Movies like the “Transporter” series have elevated the getaway driver to the level of a superhuman action hero, a suave character capable of dodging hails of gunfire and eluding anyone.
In “Drive,” director Nicolas Winding Refn takes the wheelman flick in a different and more realistic direction, creating an entertaining hybrid between a thriller and an art film.
Ryan Gosling stars as a laconic, unnamed stunt man who occasionally moonlights as a driver for heists and maintains a semi-romantic relationship with his married neighbor (Carey Mulligan).

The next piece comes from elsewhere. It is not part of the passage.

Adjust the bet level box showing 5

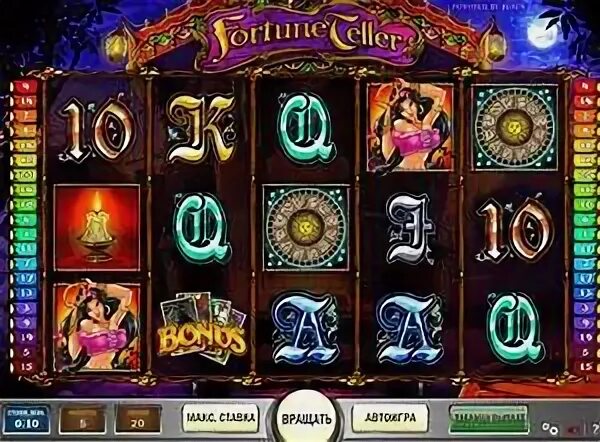point(83,419)
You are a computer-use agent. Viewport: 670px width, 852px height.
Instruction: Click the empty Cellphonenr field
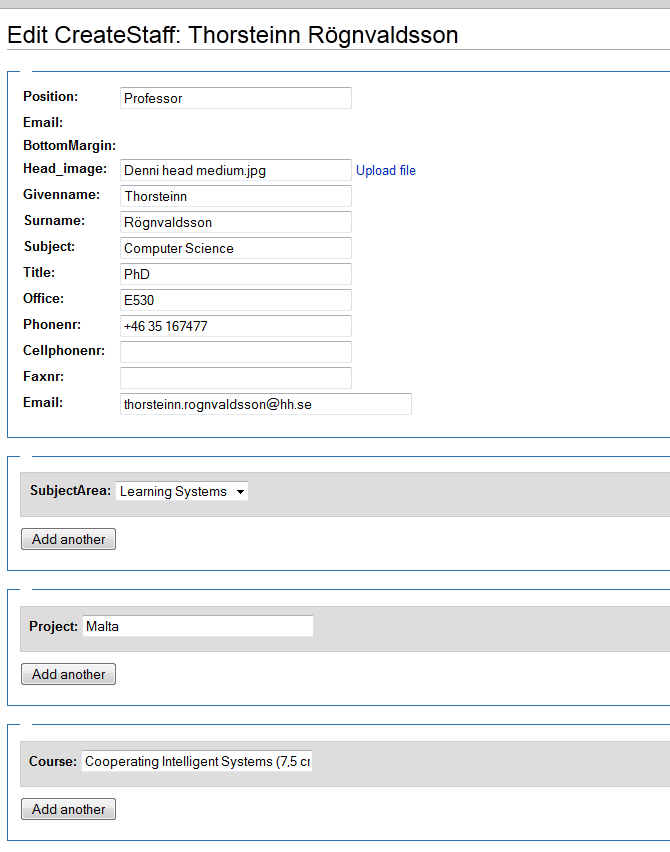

When her husband returns from prison with thousands in unpaid debts, Gosling’s character agrees to help him pull off a job and ends up with a contract on his life and the mob on his tail.

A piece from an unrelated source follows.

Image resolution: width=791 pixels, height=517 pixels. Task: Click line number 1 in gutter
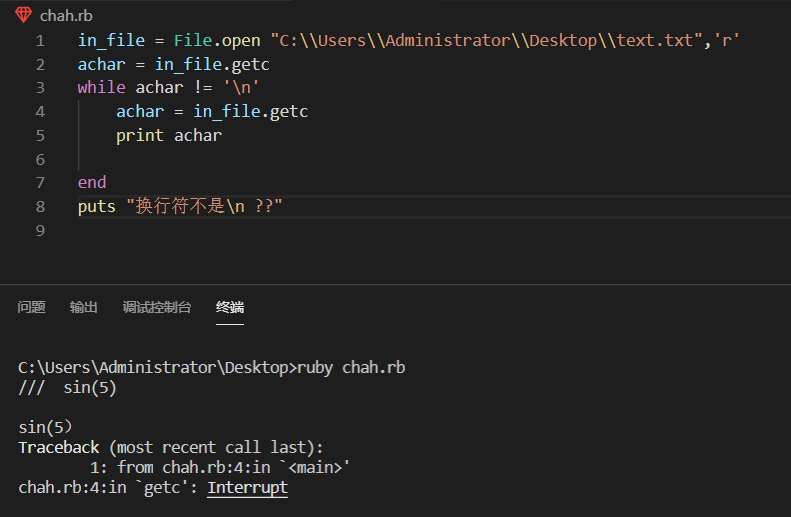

Gosling’s performance is pitch-perfect, portraying a driver that actually resembles a real criminal. He’s a sociopathic loner, and when he speaks, his words are worth listening to. When he says “I’m gonna hurt you,” the look in his eyes tells you he means it.
Like most Refn movies, the film has an extremely deliberate pace that’s punctuated by sudden moments of nail-biting excitement. Refn’s trademark extreme violence is used sparingly, but effectively — it’s hard to look at a hammer the same way again after Gosling’s done wielding it.
The film’s only real problem is that it sometimes veers too far into ridiculous art house territory. Symbolic elements like the driver’s ever-present racing jacket becoming dirtier and more blood-spattered as the job gets worse seemed pulled straight from a film school student’s notebook.
Despite these flaws, “Drive” is one of the most exciting and inventive action films in recent memory, and certainly the best one of the year so far. Unafraid of going into new territory, it hits the gas and never looks back.